++++ STUDY MATERIAL

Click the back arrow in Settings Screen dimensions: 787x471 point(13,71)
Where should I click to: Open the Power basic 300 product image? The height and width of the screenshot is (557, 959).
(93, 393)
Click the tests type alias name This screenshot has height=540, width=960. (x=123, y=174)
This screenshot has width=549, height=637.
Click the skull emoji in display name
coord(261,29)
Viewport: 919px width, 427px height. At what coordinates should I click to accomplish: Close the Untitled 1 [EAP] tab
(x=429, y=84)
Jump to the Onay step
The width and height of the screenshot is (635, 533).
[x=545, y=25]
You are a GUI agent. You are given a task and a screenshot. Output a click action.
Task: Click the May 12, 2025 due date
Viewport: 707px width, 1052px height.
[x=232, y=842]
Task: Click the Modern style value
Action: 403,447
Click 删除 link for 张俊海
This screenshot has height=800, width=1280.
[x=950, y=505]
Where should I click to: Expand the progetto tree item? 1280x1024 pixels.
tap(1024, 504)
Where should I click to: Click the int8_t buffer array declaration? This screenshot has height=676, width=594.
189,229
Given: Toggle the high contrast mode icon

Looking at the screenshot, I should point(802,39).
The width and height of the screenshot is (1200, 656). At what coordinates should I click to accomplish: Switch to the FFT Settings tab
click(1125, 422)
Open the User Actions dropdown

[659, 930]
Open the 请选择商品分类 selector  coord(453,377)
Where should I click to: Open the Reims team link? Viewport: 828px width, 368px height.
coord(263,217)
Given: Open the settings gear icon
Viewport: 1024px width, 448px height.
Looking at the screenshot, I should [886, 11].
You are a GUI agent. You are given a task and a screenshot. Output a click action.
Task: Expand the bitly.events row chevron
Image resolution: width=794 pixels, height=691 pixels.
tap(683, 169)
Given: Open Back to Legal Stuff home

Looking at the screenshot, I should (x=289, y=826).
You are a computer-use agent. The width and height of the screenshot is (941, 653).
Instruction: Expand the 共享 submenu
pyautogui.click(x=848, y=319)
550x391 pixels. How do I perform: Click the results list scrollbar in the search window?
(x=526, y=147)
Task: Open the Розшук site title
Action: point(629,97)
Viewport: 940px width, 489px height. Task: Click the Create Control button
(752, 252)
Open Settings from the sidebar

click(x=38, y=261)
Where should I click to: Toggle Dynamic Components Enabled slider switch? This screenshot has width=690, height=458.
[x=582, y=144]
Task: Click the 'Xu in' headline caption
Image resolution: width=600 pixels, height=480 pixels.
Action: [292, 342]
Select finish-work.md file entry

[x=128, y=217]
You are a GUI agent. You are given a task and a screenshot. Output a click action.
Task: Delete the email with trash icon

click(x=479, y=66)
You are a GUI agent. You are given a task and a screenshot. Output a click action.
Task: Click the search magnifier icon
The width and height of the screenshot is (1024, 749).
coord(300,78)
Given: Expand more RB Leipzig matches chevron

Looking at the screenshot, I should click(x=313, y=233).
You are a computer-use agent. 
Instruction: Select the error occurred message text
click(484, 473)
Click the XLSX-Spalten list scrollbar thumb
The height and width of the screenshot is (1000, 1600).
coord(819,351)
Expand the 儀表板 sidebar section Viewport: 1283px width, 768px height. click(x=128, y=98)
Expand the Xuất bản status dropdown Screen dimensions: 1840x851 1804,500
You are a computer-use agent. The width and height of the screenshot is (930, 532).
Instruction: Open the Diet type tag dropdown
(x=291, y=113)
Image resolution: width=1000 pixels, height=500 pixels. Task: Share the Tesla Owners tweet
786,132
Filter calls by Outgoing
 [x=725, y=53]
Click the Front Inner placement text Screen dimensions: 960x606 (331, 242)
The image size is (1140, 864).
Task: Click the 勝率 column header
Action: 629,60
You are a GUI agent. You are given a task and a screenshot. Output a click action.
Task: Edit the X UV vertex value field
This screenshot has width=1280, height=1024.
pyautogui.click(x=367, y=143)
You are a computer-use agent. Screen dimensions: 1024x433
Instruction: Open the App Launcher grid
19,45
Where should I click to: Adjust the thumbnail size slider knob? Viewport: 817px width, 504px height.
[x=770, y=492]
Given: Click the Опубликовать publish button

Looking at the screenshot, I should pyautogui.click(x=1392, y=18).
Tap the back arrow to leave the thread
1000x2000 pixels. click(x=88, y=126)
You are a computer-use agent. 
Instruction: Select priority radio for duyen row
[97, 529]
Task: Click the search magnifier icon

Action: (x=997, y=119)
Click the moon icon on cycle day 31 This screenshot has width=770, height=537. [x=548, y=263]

++++++++

The whole listing should be transcribed word for word.

Click the back arrow in Settings Screen dimensions: 787x471 point(13,71)
Where should I click to: Open the Power basic 300 product image? The height and width of the screenshot is (557, 959).
(93, 393)
Click the tests type alias name This screenshot has height=540, width=960. (x=123, y=174)
This screenshot has width=549, height=637.
Click the skull emoji in display name
coord(261,29)
Viewport: 919px width, 427px height. At what coordinates should I click to accomplish: Close the Untitled 1 [EAP] tab
(x=429, y=84)
Jump to the Onay step
The width and height of the screenshot is (635, 533).
[x=545, y=25]
You are a GUI agent. You are given a task and a screenshot. Output a click action.
Task: Click the May 12, 2025 due date
Viewport: 707px width, 1052px height.
[x=232, y=842]
Task: Click the Modern style value
Action: 403,447
Click 删除 link for 张俊海
This screenshot has height=800, width=1280.
[x=950, y=505]
Where should I click to: Expand the progetto tree item? 1280x1024 pixels.
tap(1024, 504)
Where should I click to: Click the int8_t buffer array declaration? This screenshot has height=676, width=594.
189,229
Given: Toggle the high contrast mode icon

Looking at the screenshot, I should point(802,39).
The width and height of the screenshot is (1200, 656). At what coordinates should I click to accomplish: Switch to the FFT Settings tab
click(1125, 422)
Open the User Actions dropdown

[659, 930]
Open the 请选择商品分类 selector  coord(453,377)
Where should I click to: Open the Reims team link? Viewport: 828px width, 368px height.
coord(263,217)
Given: Open the settings gear icon
Viewport: 1024px width, 448px height.
Looking at the screenshot, I should [886, 11].
You are a GUI agent. You are given a task and a screenshot. Output a click action.
Task: Expand the bitly.events row chevron
Image resolution: width=794 pixels, height=691 pixels.
tap(683, 169)
Given: Open Back to Legal Stuff home

Looking at the screenshot, I should (x=289, y=826).
You are a computer-use agent. The width and height of the screenshot is (941, 653).
Instruction: Expand the 共享 submenu
pyautogui.click(x=848, y=319)
550x391 pixels. How do I perform: Click the results list scrollbar in the search window?
(x=526, y=147)
Task: Open the Розшук site title
Action: point(629,97)
Viewport: 940px width, 489px height. Task: Click the Create Control button
(752, 252)
Open Settings from the sidebar

click(x=38, y=261)
Where should I click to: Toggle Dynamic Components Enabled slider switch? This screenshot has width=690, height=458.
[x=582, y=144]
Task: Click the 'Xu in' headline caption
Image resolution: width=600 pixels, height=480 pixels.
Action: [292, 342]
Select finish-work.md file entry

[x=128, y=217]
You are a GUI agent. You are given a task and a screenshot. Output a click action.
Task: Delete the email with trash icon

click(x=479, y=66)
You are a GUI agent. You are given a task and a screenshot. Output a click action.
Task: Click the search magnifier icon
The width and height of the screenshot is (1024, 749).
coord(300,78)
Given: Expand more RB Leipzig matches chevron

Looking at the screenshot, I should click(x=313, y=233).
You are a computer-use agent. 
Instruction: Select the error occurred message text
click(484, 473)
Click the XLSX-Spalten list scrollbar thumb
The height and width of the screenshot is (1000, 1600).
coord(819,351)
Expand the 儀表板 sidebar section Viewport: 1283px width, 768px height. click(x=128, y=98)
Expand the Xuất bản status dropdown Screen dimensions: 1840x851 1804,500
You are a computer-use agent. The width and height of the screenshot is (930, 532).
Instruction: Open the Diet type tag dropdown
(x=291, y=113)
Image resolution: width=1000 pixels, height=500 pixels. Task: Share the Tesla Owners tweet
786,132
Filter calls by Outgoing
 [x=725, y=53]
Click the Front Inner placement text Screen dimensions: 960x606 (331, 242)
The image size is (1140, 864).
Task: Click the 勝率 column header
Action: 629,60
You are a GUI agent. You are given a task and a screenshot. Output a click action.
Task: Edit the X UV vertex value field
This screenshot has width=1280, height=1024.
pyautogui.click(x=367, y=143)
You are a computer-use agent. Screen dimensions: 1024x433
Instruction: Open the App Launcher grid
19,45
Where should I click to: Adjust the thumbnail size slider knob? Viewport: 817px width, 504px height.
[x=770, y=492]
Given: Click the Опубликовать publish button

Looking at the screenshot, I should pyautogui.click(x=1392, y=18).
Tap the back arrow to leave the thread
1000x2000 pixels. click(x=88, y=126)
You are a computer-use agent. 
Instruction: Select priority radio for duyen row
[97, 529]
Task: Click the search magnifier icon

Action: (x=997, y=119)
Click the moon icon on cycle day 31 This screenshot has width=770, height=537. [x=548, y=263]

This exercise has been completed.